## [ASSIGNMENT]
The lines from the start of the records through the one containing "Given: Click the Received" are to be restated word for word; please include both ends.

Collected data entries:
++++++

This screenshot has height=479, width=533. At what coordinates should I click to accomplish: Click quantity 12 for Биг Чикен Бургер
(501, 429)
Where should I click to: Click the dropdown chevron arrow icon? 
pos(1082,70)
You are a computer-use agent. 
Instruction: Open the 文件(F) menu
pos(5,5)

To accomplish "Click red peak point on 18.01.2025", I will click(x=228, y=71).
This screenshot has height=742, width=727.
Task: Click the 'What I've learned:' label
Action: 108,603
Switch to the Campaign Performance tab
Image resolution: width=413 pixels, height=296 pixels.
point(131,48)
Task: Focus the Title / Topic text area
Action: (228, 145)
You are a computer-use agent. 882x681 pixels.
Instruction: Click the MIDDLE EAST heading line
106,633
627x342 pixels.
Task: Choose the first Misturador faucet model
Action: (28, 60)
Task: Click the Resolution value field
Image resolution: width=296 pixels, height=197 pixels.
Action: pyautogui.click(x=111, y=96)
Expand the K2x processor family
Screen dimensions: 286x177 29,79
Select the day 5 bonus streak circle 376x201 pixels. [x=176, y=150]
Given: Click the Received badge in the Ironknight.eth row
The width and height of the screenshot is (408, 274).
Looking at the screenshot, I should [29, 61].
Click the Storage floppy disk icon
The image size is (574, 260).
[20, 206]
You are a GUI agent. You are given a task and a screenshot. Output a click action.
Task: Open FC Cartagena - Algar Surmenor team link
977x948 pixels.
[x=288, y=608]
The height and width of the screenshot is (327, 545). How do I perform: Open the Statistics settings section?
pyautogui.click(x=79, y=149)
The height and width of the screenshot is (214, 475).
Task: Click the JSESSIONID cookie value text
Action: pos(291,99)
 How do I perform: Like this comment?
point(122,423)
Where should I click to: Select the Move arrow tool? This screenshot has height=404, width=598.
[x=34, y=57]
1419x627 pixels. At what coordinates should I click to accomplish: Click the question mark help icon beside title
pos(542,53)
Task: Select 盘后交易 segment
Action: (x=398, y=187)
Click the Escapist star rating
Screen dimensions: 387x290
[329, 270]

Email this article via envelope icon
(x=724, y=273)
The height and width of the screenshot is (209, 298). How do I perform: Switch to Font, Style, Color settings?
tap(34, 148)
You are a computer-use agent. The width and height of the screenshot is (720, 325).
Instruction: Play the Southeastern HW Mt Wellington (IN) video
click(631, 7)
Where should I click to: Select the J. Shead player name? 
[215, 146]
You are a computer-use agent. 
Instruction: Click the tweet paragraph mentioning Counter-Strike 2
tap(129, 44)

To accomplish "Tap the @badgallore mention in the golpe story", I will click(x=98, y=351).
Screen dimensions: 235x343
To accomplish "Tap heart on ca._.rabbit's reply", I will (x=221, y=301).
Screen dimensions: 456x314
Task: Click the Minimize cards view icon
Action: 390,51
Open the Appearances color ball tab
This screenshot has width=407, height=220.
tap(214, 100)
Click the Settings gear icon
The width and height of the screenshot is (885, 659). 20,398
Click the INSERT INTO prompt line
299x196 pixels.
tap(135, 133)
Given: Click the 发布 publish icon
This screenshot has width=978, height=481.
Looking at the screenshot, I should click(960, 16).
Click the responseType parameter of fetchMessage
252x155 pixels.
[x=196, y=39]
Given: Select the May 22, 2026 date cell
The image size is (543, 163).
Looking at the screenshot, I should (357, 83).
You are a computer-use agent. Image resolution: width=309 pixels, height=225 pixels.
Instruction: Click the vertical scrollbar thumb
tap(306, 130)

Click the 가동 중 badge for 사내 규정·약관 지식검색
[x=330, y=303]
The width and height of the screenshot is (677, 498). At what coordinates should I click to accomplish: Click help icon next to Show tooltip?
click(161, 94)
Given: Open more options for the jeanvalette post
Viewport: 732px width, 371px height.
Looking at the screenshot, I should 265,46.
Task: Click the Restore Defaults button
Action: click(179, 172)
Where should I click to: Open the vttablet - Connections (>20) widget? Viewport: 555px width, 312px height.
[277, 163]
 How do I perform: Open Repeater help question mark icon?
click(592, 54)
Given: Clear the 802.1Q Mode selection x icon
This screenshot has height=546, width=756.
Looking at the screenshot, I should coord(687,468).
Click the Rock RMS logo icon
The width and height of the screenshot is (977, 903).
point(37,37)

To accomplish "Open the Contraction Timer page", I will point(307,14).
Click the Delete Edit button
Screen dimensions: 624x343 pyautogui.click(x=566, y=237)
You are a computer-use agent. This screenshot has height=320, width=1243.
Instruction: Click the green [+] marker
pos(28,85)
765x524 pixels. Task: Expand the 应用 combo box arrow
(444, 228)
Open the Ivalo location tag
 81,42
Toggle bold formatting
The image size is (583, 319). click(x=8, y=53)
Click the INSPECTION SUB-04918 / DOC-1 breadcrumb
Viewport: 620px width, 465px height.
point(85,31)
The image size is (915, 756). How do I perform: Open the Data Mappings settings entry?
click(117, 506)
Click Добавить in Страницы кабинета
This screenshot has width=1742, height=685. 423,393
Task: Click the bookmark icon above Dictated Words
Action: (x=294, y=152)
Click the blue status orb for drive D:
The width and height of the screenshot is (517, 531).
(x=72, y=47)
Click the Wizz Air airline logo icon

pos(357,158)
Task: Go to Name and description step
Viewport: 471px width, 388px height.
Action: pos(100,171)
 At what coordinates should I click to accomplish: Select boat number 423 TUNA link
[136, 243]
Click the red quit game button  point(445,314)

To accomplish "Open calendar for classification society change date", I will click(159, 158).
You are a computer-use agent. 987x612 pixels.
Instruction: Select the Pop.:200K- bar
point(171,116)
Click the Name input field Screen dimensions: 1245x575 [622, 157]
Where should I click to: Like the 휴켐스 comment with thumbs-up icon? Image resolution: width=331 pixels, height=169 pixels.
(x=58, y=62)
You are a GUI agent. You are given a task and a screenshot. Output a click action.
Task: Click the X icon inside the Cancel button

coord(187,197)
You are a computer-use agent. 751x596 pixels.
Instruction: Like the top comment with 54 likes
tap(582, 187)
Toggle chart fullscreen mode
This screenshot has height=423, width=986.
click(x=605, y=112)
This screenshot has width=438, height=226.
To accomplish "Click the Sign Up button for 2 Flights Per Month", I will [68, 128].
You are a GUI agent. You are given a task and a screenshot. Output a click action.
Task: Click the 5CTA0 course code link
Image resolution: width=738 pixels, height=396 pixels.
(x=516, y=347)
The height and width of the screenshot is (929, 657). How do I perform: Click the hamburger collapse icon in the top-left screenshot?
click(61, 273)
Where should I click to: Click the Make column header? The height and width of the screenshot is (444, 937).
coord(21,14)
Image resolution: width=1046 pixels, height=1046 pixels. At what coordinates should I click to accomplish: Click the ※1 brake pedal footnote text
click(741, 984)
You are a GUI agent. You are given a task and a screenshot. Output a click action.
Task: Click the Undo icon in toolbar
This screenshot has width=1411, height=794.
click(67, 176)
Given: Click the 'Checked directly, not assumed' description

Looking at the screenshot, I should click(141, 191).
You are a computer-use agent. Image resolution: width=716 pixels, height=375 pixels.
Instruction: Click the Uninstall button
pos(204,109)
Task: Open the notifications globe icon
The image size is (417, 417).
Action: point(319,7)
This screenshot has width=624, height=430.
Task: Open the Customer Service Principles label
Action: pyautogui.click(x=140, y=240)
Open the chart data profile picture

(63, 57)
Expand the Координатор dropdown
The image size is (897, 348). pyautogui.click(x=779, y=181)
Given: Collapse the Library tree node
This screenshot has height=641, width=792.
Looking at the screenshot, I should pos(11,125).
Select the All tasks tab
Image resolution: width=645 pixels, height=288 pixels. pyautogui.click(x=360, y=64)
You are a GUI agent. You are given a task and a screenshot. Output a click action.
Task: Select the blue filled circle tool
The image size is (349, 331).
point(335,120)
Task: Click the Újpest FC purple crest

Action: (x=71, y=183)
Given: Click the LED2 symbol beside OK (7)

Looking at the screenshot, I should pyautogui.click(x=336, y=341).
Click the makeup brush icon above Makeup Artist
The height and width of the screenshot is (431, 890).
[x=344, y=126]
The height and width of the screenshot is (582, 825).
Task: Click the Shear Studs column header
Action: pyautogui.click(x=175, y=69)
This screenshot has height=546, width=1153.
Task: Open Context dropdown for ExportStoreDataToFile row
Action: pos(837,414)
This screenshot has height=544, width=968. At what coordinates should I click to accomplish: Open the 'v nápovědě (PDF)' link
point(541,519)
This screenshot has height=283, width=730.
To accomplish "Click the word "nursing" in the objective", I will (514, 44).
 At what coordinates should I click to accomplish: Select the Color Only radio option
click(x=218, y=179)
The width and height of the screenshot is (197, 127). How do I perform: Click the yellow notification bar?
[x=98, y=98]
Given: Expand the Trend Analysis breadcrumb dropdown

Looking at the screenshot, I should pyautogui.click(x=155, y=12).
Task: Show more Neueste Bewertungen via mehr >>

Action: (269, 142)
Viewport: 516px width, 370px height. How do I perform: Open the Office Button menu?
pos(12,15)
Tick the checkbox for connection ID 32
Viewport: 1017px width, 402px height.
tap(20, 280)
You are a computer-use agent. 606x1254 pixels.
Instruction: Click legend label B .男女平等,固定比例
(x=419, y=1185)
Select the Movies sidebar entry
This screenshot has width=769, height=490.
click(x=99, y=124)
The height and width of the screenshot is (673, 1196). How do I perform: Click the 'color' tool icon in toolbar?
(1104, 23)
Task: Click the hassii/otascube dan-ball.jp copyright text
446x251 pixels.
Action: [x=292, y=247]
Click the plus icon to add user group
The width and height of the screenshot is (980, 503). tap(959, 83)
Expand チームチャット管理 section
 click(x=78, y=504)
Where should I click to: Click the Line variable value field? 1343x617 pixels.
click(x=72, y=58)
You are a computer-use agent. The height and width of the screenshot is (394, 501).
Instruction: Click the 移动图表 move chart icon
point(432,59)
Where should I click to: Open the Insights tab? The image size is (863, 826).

++++++

## [EXERCISE RESPONSE]
This screenshot has height=479, width=533. At what coordinates should I click to accomplish: Click quantity 12 for Биг Чикен Бургер
(501, 429)
Where should I click to: Click the dropdown chevron arrow icon? 
pos(1082,70)
You are a computer-use agent. 
Instruction: Open the 文件(F) menu
pos(5,5)

To accomplish "Click red peak point on 18.01.2025", I will click(x=228, y=71).
This screenshot has height=742, width=727.
Task: Click the 'What I've learned:' label
Action: 108,603
Switch to the Campaign Performance tab
Image resolution: width=413 pixels, height=296 pixels.
point(131,48)
Task: Focus the Title / Topic text area
Action: (228, 145)
You are a computer-use agent. 882x681 pixels.
Instruction: Click the MIDDLE EAST heading line
106,633
627x342 pixels.
Task: Choose the first Misturador faucet model
Action: (28, 60)
Task: Click the Resolution value field
Image resolution: width=296 pixels, height=197 pixels.
Action: pyautogui.click(x=111, y=96)
Expand the K2x processor family
Screen dimensions: 286x177 29,79
Select the day 5 bonus streak circle 376x201 pixels. [x=176, y=150]
Given: Click the Received badge in the Ironknight.eth row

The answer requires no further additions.